▶ _Task prompt_
Put the data lines into a numbered list, skipping blank lines, starting with the line that contains "This screenshot has" and going on through the line that contains "(x=1258, y=18)". Leave the pictures out of your list.

▶ _Records to use_

* begin *

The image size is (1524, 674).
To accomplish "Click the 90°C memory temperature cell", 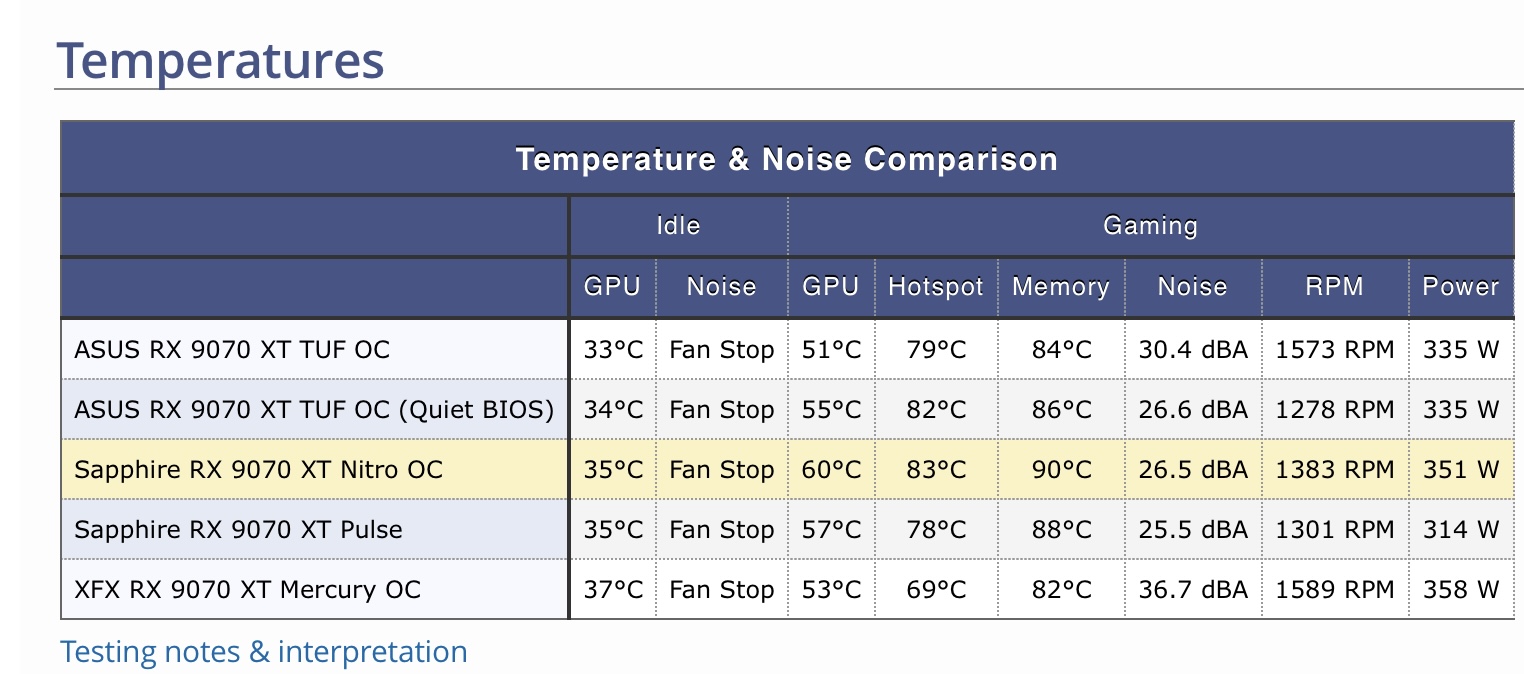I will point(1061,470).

* end *
* begin *

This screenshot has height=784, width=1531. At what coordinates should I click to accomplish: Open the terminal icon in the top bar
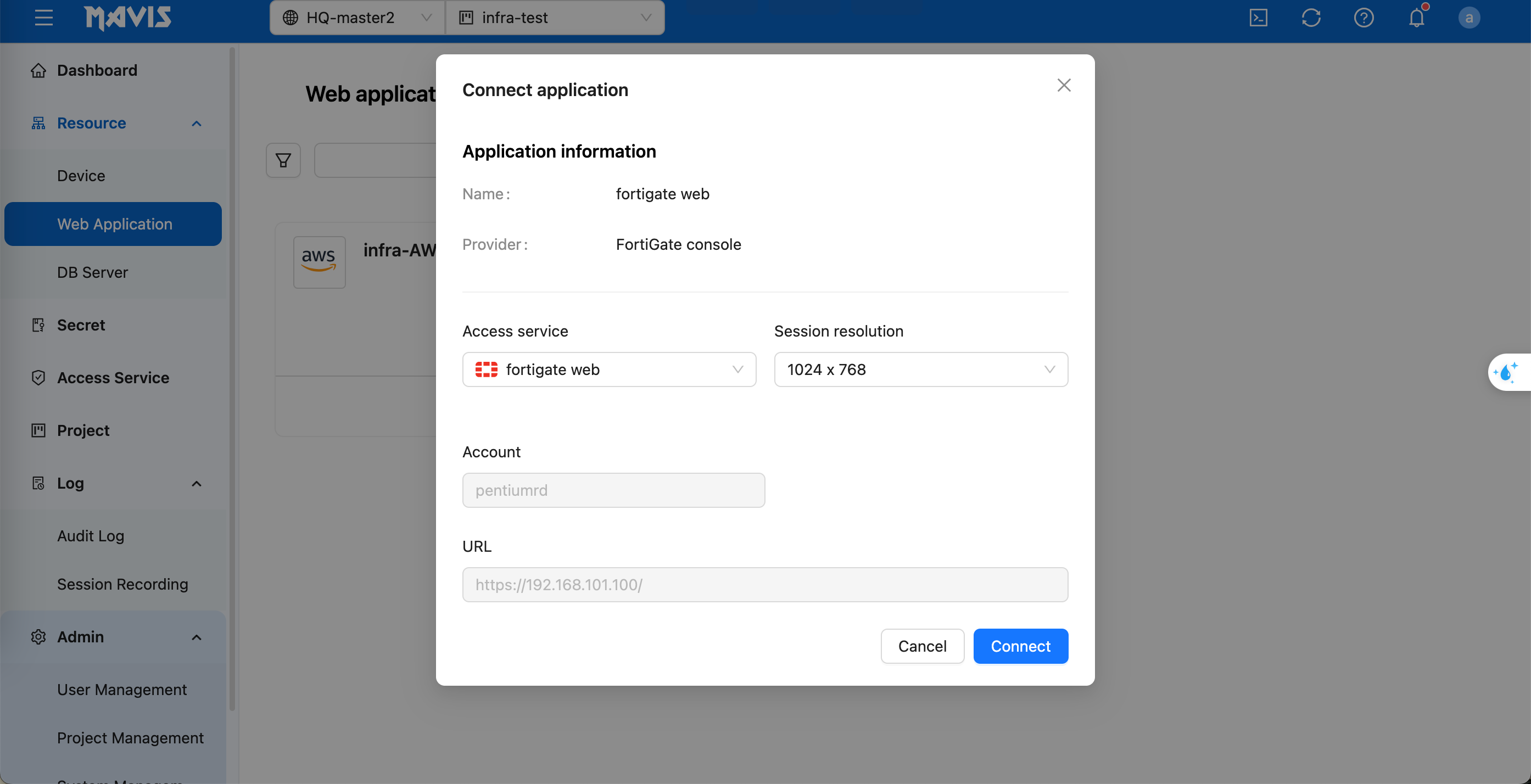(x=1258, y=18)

* end *
* begin *

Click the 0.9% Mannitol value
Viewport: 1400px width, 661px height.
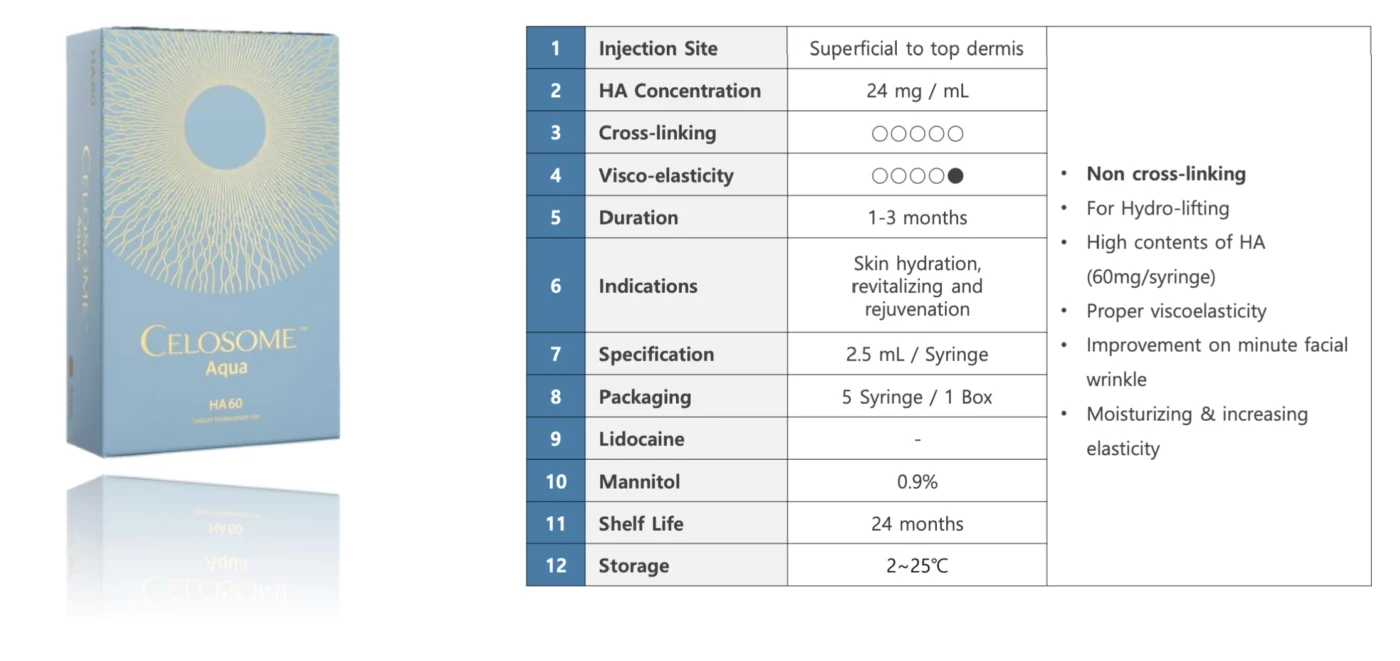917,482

* end *

▶ _Final result_
1. This screenshot has height=784, width=1531. At what coordinates should I click to accomplish: Open the terminal icon in the top bar
2. (x=1258, y=18)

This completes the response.